• [ASSIGNED TASK]:
Write out exactly the lines between the line containing "Click the orange F column header" and the end of the records, counting both ends, and leave out all pictures.

(Saved entries)

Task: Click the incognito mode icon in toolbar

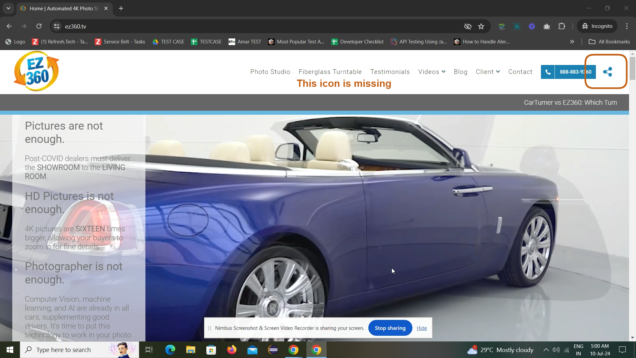Action: [585, 26]
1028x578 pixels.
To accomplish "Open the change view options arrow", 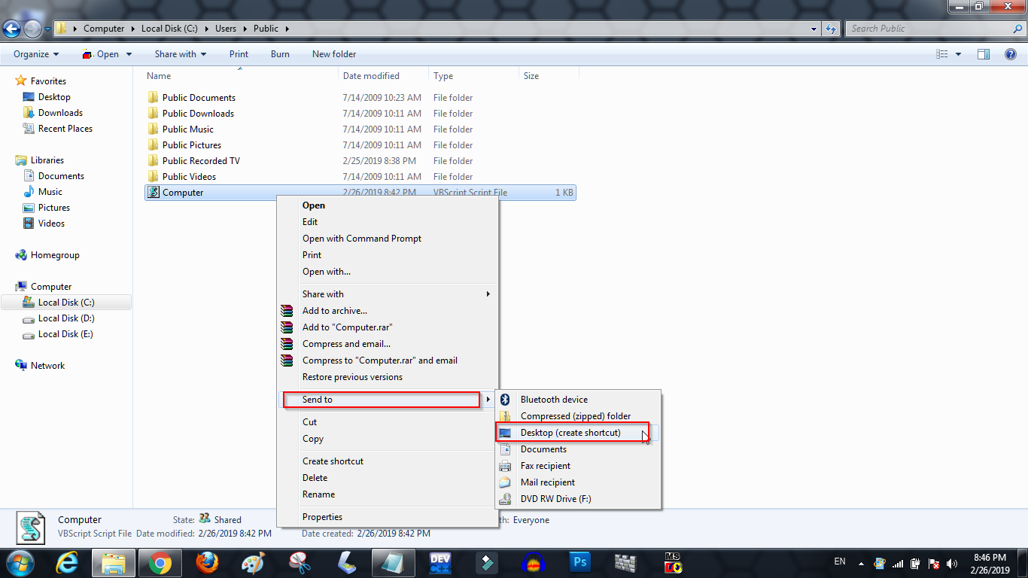I will 958,54.
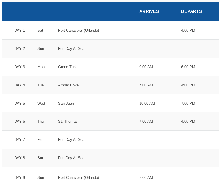Click the ARRIVES column header
The width and height of the screenshot is (220, 184).
[149, 11]
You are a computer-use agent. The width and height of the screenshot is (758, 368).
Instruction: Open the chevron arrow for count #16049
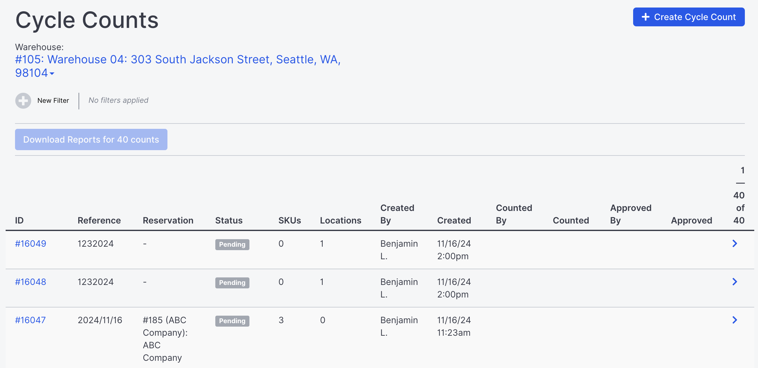click(x=735, y=244)
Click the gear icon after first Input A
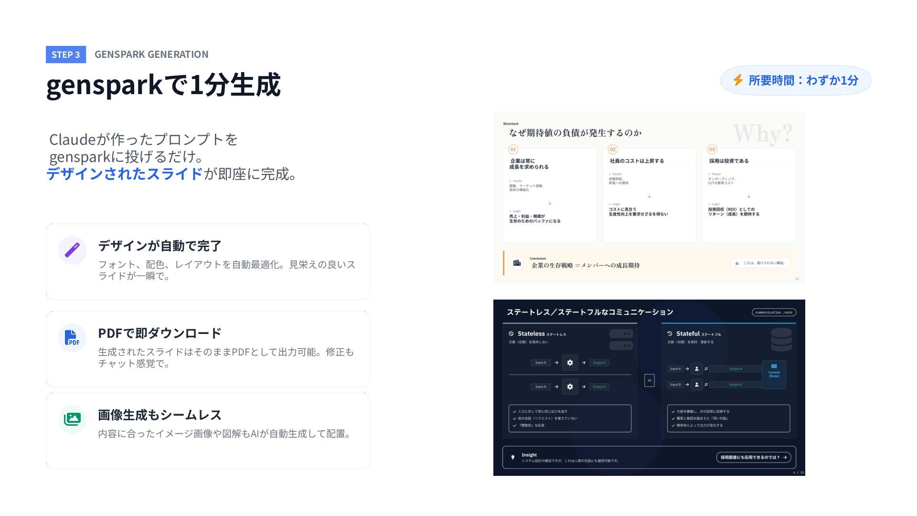Viewport: 917px width, 516px height. click(x=570, y=363)
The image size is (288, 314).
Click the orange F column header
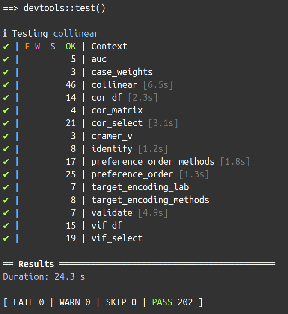click(x=27, y=46)
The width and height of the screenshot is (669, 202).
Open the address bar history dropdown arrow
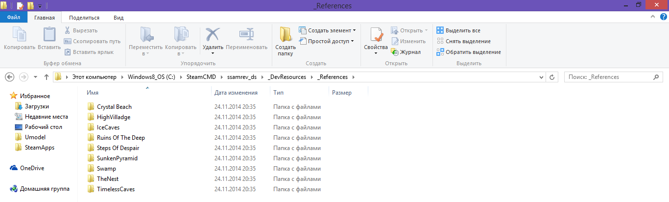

• [ANSWER AREA]:
Click the orange F column header
click(x=27, y=46)
The width and height of the screenshot is (669, 202).
Open the address bar history dropdown arrow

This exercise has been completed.